Kawa’dan devraldıkları direniş ateşleriyle 4 yurtsever; Eşref Anyık, Ferhat Kurtay, Necmi Öner ve Mahmut Zengin hapishanelerdeki direniş geleneğinin yükselticileri olarak özgürlük mücadelesinin mihenk taşlarındandır. Bugün ülkenin dört bir yanında devrim mücadelesi yolunda tutsak düşenlerimiz onlardan aldıkları direniş ruhu ile teslimiyeti reddediyorlar; direnişi yaşamlarına işliyorlar. Dörtler’in bize bıraktığı, koşullara boyun eğmemek; koşulları devrimci mücadelenin lehine çevirmek olmuştur.
Komünist önder İbrahim Kaypakkaya, işkence hanelerde ser verip sır vermeme geleneğini başlatalı 50 yıl oldu. Kaypakkaya yoldaşın devrimciliğindeki sadeliği ve yalınlığı bu geleneği yaratırken esasta onu ortaya koyduğu tezlerle anmak; yaşadığı dönemde Türkiye Devrimci Hareketi’nde yarattığı kopuşu anlamak gerekiyor.
Kaypakkaya, öğrenci eylemlilikleri içerisinde başladığı devrimci mücadelesini, köylülerin toprak işgallerinde ve işçilerin grev çadırlarında, fabrika işgallerinde sürdürdü. Bu pratik çalışmalar içerisinde edindiği deneyim ve tecrübeyi bilimsel süzgecinden geçirerek çıkardığı dersleri tekrar pratiğe uyguladı. Kaypakkaya’nın bu direnişleri birleştirerek sisteme yönelten pratiğinden öğrenmeye devam ediyoruz.

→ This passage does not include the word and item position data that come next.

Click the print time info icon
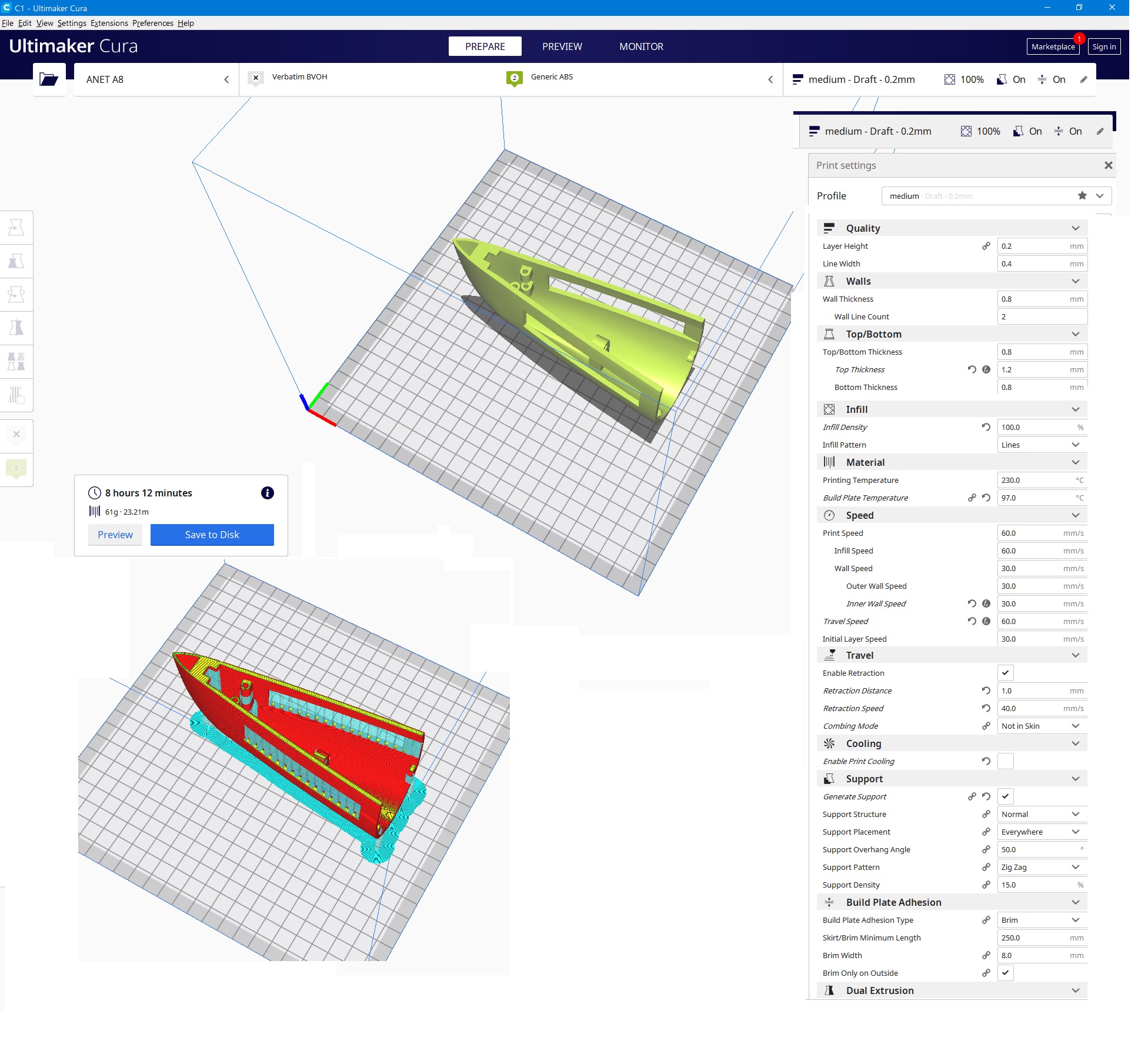Image resolution: width=1148 pixels, height=1054 pixels. [x=267, y=493]
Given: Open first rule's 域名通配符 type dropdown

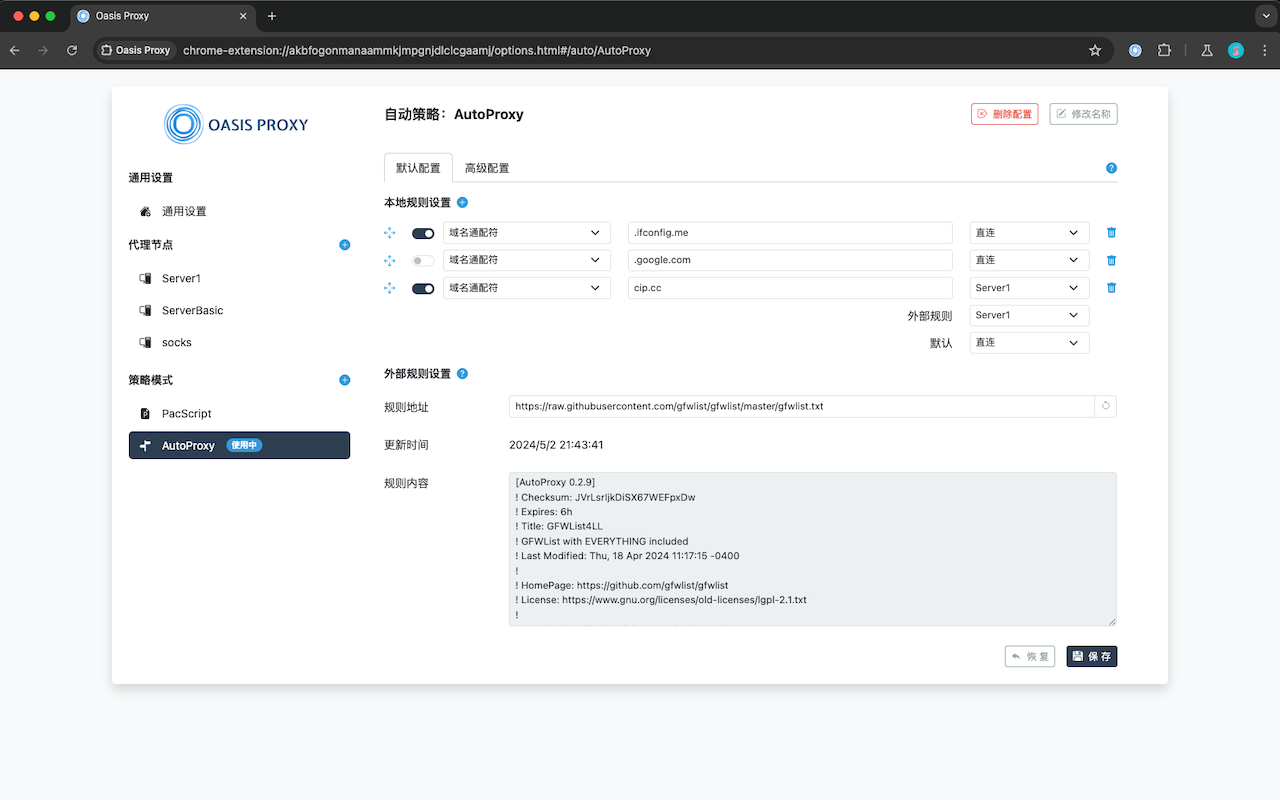Looking at the screenshot, I should (527, 232).
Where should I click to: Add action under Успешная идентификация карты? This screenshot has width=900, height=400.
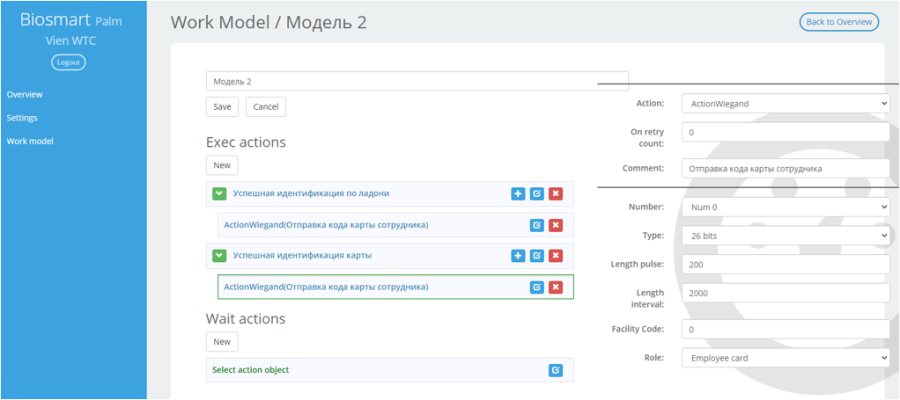[x=518, y=255]
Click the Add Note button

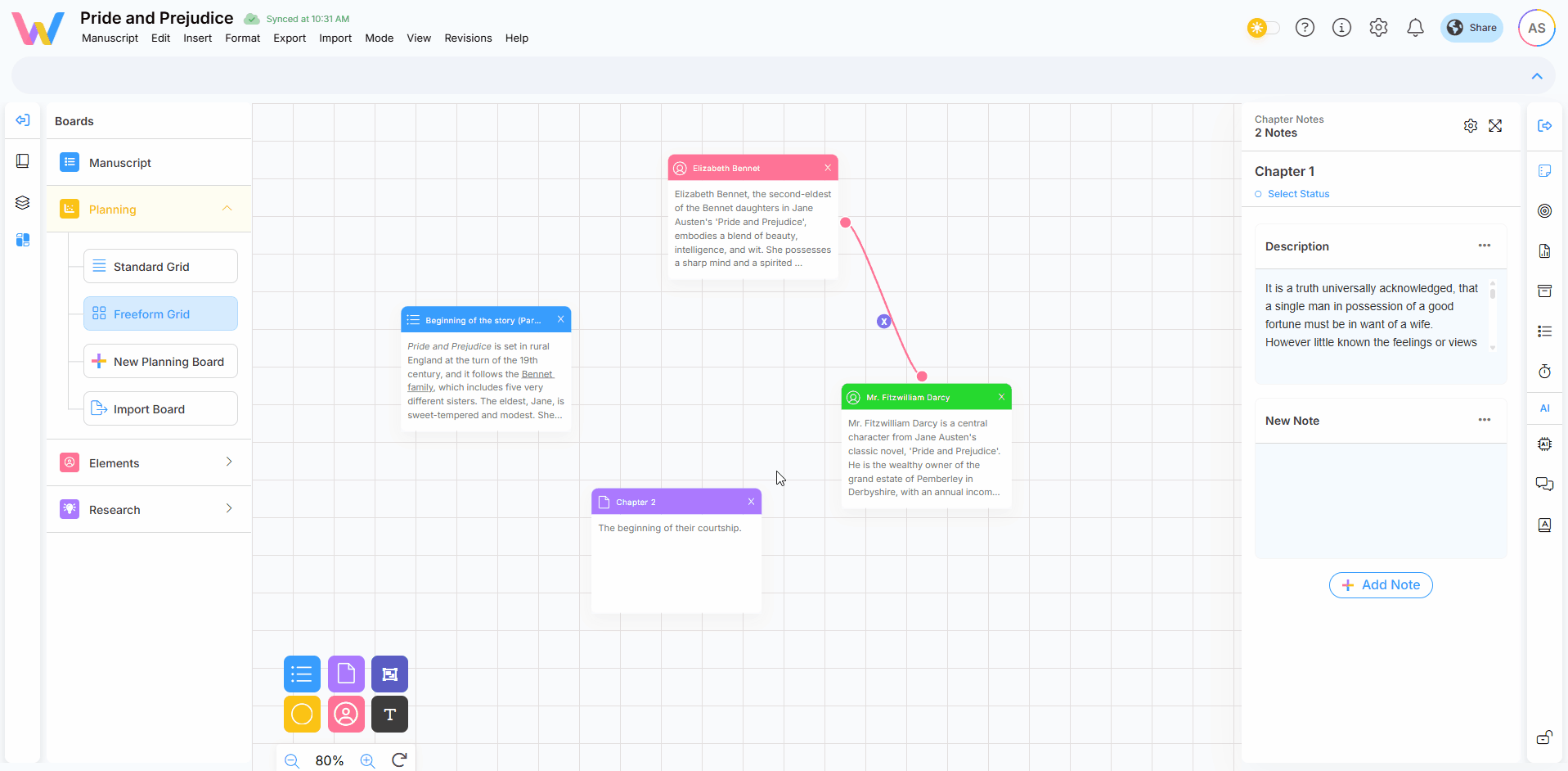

71 devrimci kopuşunun önderlerinden Kaypakkaya geçmişle hesaplaşmış ve tarihsel bir kopuş gerçekleştirmiştir. TC devletini oluşturan ideolojik temelleriyle tek vatan, tek millet, tek bayrak-, ırkçı ideolojisiyle hesaplaşmaya girişerek sömürgeci sınıflarla ve onların yalan tarihiyle arasına kesin çizgiler çizmiştir.
Bu çizgi bizlere ezilenlerin kendi gücünden başka kurtarıcısının olmadığını öğretmektedir. Parlamento maskeli faşist diktatörlüğün halka, ezilen uluslara ve cinsiyetlere zulümden başka vereceğinin olmadığını öğretmektedir. İbrahim’in tespitleri her geçen gün gerçekliğini korurken devrimci gençliğin yolunu aydınlatmaya devam ediyor.
Gençlik olarak bulunduğumuz her alanda onların yaşam ve pratiklerinden öğrenmeye, devrimci mirası taşımaya devam edeceğiz! Mayıs Şehitleri, sömürüsüz bir toplum, özgür bir ulus yaratma mücadelesinde buzu kırdılar, milyonları kurtuluşa götürecek yolu açtılar. Gençlik olarak bu yolda azim ve kararlılıkla yürüme ve bize dayatılan bu sömürgeci toplumu alaşağı etme iddiamızı onların ölüm yıldönümlerinde bir kez daha yineliyoruz.”
Köz’ün arkasında duran komünistler olarak eylemde “Kaypakkaya Devrimde ve Devrimci Örgütte Isrardır!”, “Örgütlü Devrimcilerdi, Devrim İçin Öldüler!” şiarlarını taşıyan dövizlerimizle yer aldık. 18 Mayıslar’ın devrimci iddialara sahip politik akımların bizzat kendi imzaları ile ve gençlik örgütlenmeleri ile sınırlı olmayan daha geniş bir kesime seslenerek örgütlenmeyişi ve çağrısının bu biçimde yapılamayışı eyleme katılımı zayıf kıldı. Bununla beraber bu eylemin anlamlı ajitasyon konuşmaları ve nitelikli bir içerikle sokakta gerçekleştirilmiş olması başlı başına bir olumluluktu.Örgütlü Devrimcilerdi Devrim İçin Öldüler!